- DATA FOR THIS EXERCISE -
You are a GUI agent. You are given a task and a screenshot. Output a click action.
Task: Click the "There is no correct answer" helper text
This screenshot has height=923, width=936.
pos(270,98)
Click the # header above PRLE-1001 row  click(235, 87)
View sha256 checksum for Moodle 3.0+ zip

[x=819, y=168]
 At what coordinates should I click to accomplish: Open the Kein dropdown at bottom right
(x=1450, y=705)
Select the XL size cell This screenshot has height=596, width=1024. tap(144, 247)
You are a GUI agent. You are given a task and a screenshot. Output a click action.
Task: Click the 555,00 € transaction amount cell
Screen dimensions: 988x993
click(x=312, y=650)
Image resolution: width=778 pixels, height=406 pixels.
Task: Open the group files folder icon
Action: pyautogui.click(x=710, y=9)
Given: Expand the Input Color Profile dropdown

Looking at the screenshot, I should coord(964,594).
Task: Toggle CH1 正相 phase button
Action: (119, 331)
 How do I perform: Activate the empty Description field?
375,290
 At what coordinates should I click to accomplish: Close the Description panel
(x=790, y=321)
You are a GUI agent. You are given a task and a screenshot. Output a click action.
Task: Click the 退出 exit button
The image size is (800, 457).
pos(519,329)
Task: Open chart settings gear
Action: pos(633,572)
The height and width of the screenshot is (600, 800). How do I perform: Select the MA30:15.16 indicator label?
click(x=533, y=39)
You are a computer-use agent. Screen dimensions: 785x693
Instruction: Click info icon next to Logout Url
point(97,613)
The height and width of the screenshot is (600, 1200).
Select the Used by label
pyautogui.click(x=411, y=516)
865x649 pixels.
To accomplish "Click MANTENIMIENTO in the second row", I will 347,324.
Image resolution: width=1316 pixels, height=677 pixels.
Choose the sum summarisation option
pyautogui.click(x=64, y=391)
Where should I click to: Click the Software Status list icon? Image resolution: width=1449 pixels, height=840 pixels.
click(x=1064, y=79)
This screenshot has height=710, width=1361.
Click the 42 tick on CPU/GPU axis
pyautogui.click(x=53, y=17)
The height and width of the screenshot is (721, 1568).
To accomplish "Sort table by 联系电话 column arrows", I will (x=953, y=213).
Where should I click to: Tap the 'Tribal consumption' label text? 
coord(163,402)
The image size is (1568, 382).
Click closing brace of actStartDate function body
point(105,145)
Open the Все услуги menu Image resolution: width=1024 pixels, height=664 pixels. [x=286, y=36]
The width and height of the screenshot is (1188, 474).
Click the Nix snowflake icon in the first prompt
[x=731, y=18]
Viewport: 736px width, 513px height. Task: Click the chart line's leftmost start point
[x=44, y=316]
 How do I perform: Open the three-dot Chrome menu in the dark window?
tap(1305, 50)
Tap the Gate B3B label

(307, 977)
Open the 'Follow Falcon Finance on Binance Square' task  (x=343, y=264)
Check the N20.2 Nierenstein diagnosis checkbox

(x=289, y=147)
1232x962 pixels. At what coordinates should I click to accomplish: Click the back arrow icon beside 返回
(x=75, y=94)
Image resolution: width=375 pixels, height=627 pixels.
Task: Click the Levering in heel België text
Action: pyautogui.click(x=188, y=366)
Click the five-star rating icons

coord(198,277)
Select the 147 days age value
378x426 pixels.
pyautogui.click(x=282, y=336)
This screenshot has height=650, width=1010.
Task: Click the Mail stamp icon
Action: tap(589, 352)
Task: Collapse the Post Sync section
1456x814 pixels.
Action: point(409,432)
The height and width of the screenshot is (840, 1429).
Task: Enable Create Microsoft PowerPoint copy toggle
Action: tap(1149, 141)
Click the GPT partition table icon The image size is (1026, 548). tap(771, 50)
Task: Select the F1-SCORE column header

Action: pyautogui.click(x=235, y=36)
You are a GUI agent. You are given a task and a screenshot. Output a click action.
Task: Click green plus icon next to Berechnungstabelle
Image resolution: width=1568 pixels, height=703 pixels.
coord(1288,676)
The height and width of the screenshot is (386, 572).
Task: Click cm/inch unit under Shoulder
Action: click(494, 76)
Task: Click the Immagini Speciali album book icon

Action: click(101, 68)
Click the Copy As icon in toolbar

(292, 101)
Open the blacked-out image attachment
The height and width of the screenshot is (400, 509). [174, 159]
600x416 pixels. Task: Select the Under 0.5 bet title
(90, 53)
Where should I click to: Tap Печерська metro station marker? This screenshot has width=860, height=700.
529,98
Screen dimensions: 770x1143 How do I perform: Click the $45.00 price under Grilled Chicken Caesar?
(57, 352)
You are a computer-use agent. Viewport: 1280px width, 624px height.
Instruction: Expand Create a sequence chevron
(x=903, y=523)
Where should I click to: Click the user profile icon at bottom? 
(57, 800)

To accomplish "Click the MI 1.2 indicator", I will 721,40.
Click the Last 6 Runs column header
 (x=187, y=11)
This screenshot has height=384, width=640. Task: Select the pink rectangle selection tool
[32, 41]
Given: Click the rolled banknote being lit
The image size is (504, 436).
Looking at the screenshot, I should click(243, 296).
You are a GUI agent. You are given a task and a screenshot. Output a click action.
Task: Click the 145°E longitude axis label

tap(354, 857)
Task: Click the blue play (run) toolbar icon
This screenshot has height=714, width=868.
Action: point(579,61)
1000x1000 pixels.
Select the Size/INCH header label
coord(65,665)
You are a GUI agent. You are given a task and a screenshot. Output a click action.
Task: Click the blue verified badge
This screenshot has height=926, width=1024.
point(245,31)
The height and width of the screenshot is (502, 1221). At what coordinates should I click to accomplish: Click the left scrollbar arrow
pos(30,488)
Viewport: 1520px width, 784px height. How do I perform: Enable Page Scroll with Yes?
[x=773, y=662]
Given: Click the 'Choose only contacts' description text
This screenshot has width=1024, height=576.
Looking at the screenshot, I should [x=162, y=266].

- EXERCISE GOAL -
The material above should be given again in full, exactly.

- EXERCISE ANSWER -
You are a GUI agent. You are given a task and a screenshot. Output a click action.
Task: Click the "There is no correct answer" helper text
This screenshot has height=923, width=936.
pos(270,98)
Click the # header above PRLE-1001 row  click(235, 87)
View sha256 checksum for Moodle 3.0+ zip

[x=819, y=168]
 At what coordinates should I click to accomplish: Open the Kein dropdown at bottom right
(x=1450, y=705)
Select the XL size cell This screenshot has height=596, width=1024. tap(144, 247)
You are a GUI agent. You are given a task and a screenshot. Output a click action.
Task: Click the 555,00 € transaction amount cell
Screen dimensions: 988x993
click(x=312, y=650)
Image resolution: width=778 pixels, height=406 pixels.
Task: Open the group files folder icon
Action: pyautogui.click(x=710, y=9)
Given: Expand the Input Color Profile dropdown

Looking at the screenshot, I should coord(964,594).
Task: Toggle CH1 正相 phase button
Action: (119, 331)
 How do I perform: Activate the empty Description field?
375,290
 At what coordinates should I click to accomplish: Close the Description panel
(x=790, y=321)
You are a GUI agent. You are given a task and a screenshot. Output a click action.
Task: Click the 退出 exit button
The image size is (800, 457).
pos(519,329)
Task: Open chart settings gear
Action: pos(633,572)
The height and width of the screenshot is (600, 800). How do I perform: Select the MA30:15.16 indicator label?
click(x=533, y=39)
You are a computer-use agent. Screen dimensions: 785x693
Instruction: Click info icon next to Logout Url
point(97,613)
The height and width of the screenshot is (600, 1200).
Select the Used by label
pyautogui.click(x=411, y=516)
865x649 pixels.
To accomplish "Click MANTENIMIENTO in the second row", I will 347,324.
Image resolution: width=1316 pixels, height=677 pixels.
Choose the sum summarisation option
pyautogui.click(x=64, y=391)
Where should I click to: Click the Software Status list icon? Image resolution: width=1449 pixels, height=840 pixels.
click(x=1064, y=79)
This screenshot has height=710, width=1361.
Click the 42 tick on CPU/GPU axis
pyautogui.click(x=53, y=17)
The height and width of the screenshot is (721, 1568).
To accomplish "Sort table by 联系电话 column arrows", I will (x=953, y=213).
Where should I click to: Tap the 'Tribal consumption' label text? 
coord(163,402)
The image size is (1568, 382).
Click closing brace of actStartDate function body
point(105,145)
Open the Все услуги menu Image resolution: width=1024 pixels, height=664 pixels. [x=286, y=36]
The width and height of the screenshot is (1188, 474).
Click the Nix snowflake icon in the first prompt
[x=731, y=18]
Viewport: 736px width, 513px height. Task: Click the chart line's leftmost start point
[x=44, y=316]
 How do I perform: Open the three-dot Chrome menu in the dark window?
tap(1305, 50)
Tap the Gate B3B label

(307, 977)
Open the 'Follow Falcon Finance on Binance Square' task  (x=343, y=264)
Check the N20.2 Nierenstein diagnosis checkbox

(x=289, y=147)
1232x962 pixels. At what coordinates should I click to accomplish: Click the back arrow icon beside 返回
(x=75, y=94)
Image resolution: width=375 pixels, height=627 pixels.
Task: Click the Levering in heel België text
Action: pyautogui.click(x=188, y=366)
Click the five-star rating icons

coord(198,277)
Select the 147 days age value
378x426 pixels.
pyautogui.click(x=282, y=336)
This screenshot has height=650, width=1010.
Task: Click the Mail stamp icon
Action: tap(589, 352)
Task: Collapse the Post Sync section
1456x814 pixels.
Action: point(409,432)
The height and width of the screenshot is (840, 1429).
Task: Enable Create Microsoft PowerPoint copy toggle
Action: tap(1149, 141)
Click the GPT partition table icon The image size is (1026, 548). tap(771, 50)
Task: Select the F1-SCORE column header

Action: pyautogui.click(x=235, y=36)
You are a GUI agent. You are given a task and a screenshot. Output a click action.
Task: Click green plus icon next to Berechnungstabelle
Image resolution: width=1568 pixels, height=703 pixels.
coord(1288,676)
The height and width of the screenshot is (386, 572).
Task: Click cm/inch unit under Shoulder
Action: click(494, 76)
Task: Click the Immagini Speciali album book icon

Action: click(101, 68)
Click the Copy As icon in toolbar

(292, 101)
Open the blacked-out image attachment
The height and width of the screenshot is (400, 509). [174, 159]
600x416 pixels. Task: Select the Under 0.5 bet title
(90, 53)
Where should I click to: Tap Печерська metro station marker? This screenshot has width=860, height=700.
529,98
Screen dimensions: 770x1143 How do I perform: Click the $45.00 price under Grilled Chicken Caesar?
(57, 352)
You are a computer-use agent. Viewport: 1280px width, 624px height.
Instruction: Expand Create a sequence chevron
(x=903, y=523)
Where should I click to: Click the user profile icon at bottom? 
(57, 800)

To accomplish "Click the MI 1.2 indicator", I will 721,40.
Click the Last 6 Runs column header
 (x=187, y=11)
This screenshot has height=384, width=640. Task: Select the pink rectangle selection tool
[32, 41]
Given: Click the rolled banknote being lit
The image size is (504, 436).
Looking at the screenshot, I should click(243, 296).
You are a GUI agent. You are given a task and a screenshot. Output a click action.
Task: Click the 145°E longitude axis label

tap(354, 857)
Task: Click the blue play (run) toolbar icon
This screenshot has height=714, width=868.
Action: point(579,61)
1000x1000 pixels.
Select the Size/INCH header label
coord(65,665)
You are a GUI agent. You are given a task and a screenshot. Output a click action.
Task: Click the blue verified badge
This screenshot has height=926, width=1024.
point(245,31)
The height and width of the screenshot is (502, 1221). At what coordinates should I click to accomplish: Click the left scrollbar arrow
pos(30,488)
Viewport: 1520px width, 784px height. How do I perform: Enable Page Scroll with Yes?
[x=773, y=662]
Given: Click the 'Choose only contacts' description text
This screenshot has width=1024, height=576.
Looking at the screenshot, I should [x=162, y=266].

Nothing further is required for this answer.